Is the Arab World ‘Ready for Secularism’?

Published August 21st, 2017 - 03:21 GMT
A debate on secularism is raging in the Arab world after the hashtag “the people are ready for secularism” was launched (Wikimedia Commons)
A debate on secularism is raging in the Arab world after the hashtag “the people are ready for secularism” was launched (Wikimedia Commons)

A debate on secularism is raging in the Arab world after the hashtag “the people are ready for secularism” was launched.

Given the influence wielded by religion in the Middle East it is not surprising that the tag proved highly controversial, receiving a staggering 98,000 tweets, according to BBC Arabic.

In Saudi Arabia, a country whose legal system is based on a strict interpretation of Islamic law and where “officially” 100 percent of the population is Muslim, opposition was inevitably considerable.

@fayez_alshmmari tweeted: "Secularism is, in short, the separation of religion from life, or the separation of religion from the state, therefore secularism is a satanic thought." 

@feto201 wrote: "Secularism is to remove your morality, your instinct and your humanity and sit bare in front of your desires and personal interests, like a beast that is."

Saudis even launched a counter-hashtag claiming that “the people reject the filth and denigration of secularism”.

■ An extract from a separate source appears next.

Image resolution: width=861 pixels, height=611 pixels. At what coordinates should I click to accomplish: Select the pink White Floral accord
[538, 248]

@Muhannad__1992 commented on Twitter: "Our country was founded, built and has lived on the law of God and our honor is only in God... Do not fear for Saudi Arabia as long as its leader is Salman, the end."

@ALHRBE1418 added: "Unfortunately, those who support secularism all have foreign accounts, and you support them by responding to them and making their hashtags trend. I strongly say the people reject the filth and denigration of secularism."

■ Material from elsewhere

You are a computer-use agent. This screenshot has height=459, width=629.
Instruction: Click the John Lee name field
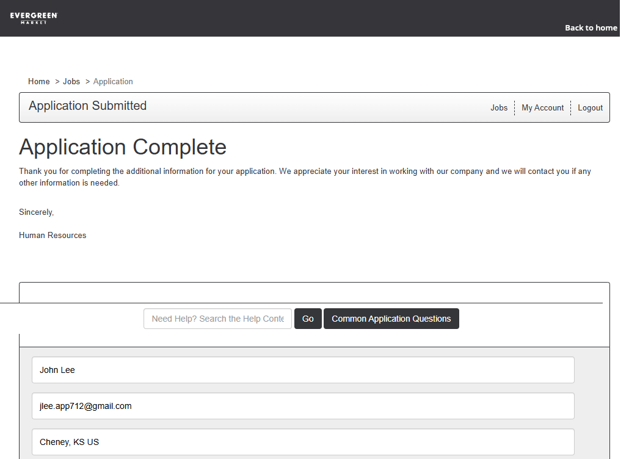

Indeed, while there were a number of positive responses to the trend from Saudis, many of them appeared to be living abroad.

@AboTamim45: "Secularists want freedom of thought and conscience to apply equally to all – believers and non-believers alike." 

Ultraconservative Saudi Arabia is still pretty far from being ready for secularism, then.

The debate is perhaps far more prescient, however, in a number of other MENA countries.

Tunisia, for instance, underwent decades of forced secularization under Ben Ali and Bourguiba before him, making it the most secular country in the region. Even after Islamist party Ennahdha took power, the constitution developed in 2014 included articles guaranteeing “freedom of conscience and belief” and “the free exercise of religious practices”.

In spite of this, last week the country’s president Beji Caed Essibsi provoked considerable debate between religious conservatives and secularists after he suggested that women should be able to inherit equally.

On Thursday Islamic scholars slammed the proposal, indicating that it violated Islamic law.

“The issue of inheritance is clearly laid out in the Quran, particularly in Surah Al-Nisaa [Chapter 6, ‘Women’], in a way that doesn’t require effort to understand, as the text doesn’t allow for more than one interpretation,” Noureddine al-Khadmi, a former minister of religious affairs, said.

Interestingly, after Saudi Arabia it was Libya who had the most Tweeps debating whether the “people are ready for secularism”.

One Libyan, @HabilKhaled, wrote “secularism does not mean the separation of religion from the state as they propagate among ordinary people but rather it is the separation of religion from politics. Religion is virtue and politics is filth.”

Currently in a state of political chaos, and with armed Islamist groups controlling parts of the country, it is very unclear whether the future of Libya holds any place for secularism.

While Islam may hold considerable sway in the governance of most Arab nations, many of those countries include citizens belonging to religious minorities, as well as non-religious or atheist individuals.

In an annual report by the International Humanist and Ethical Union, all but one of the 13 countries identified as punishing apostasy by the death penalty were majority-Muslim countries. A recent Saudi law on terrorism classified “calling for atheist thought” as a terrorist offence.

In spite of this, a 2012 poll by WIN/Gallup International found that 5 per cent of Saudis are “convinced atheists”. The figure was 4 per cent for Palestinians and 2 per cent for Lebanese.

In this context, then, the debate around secularism in the Arab world can be expected to keep rearing its head in years and decades to come.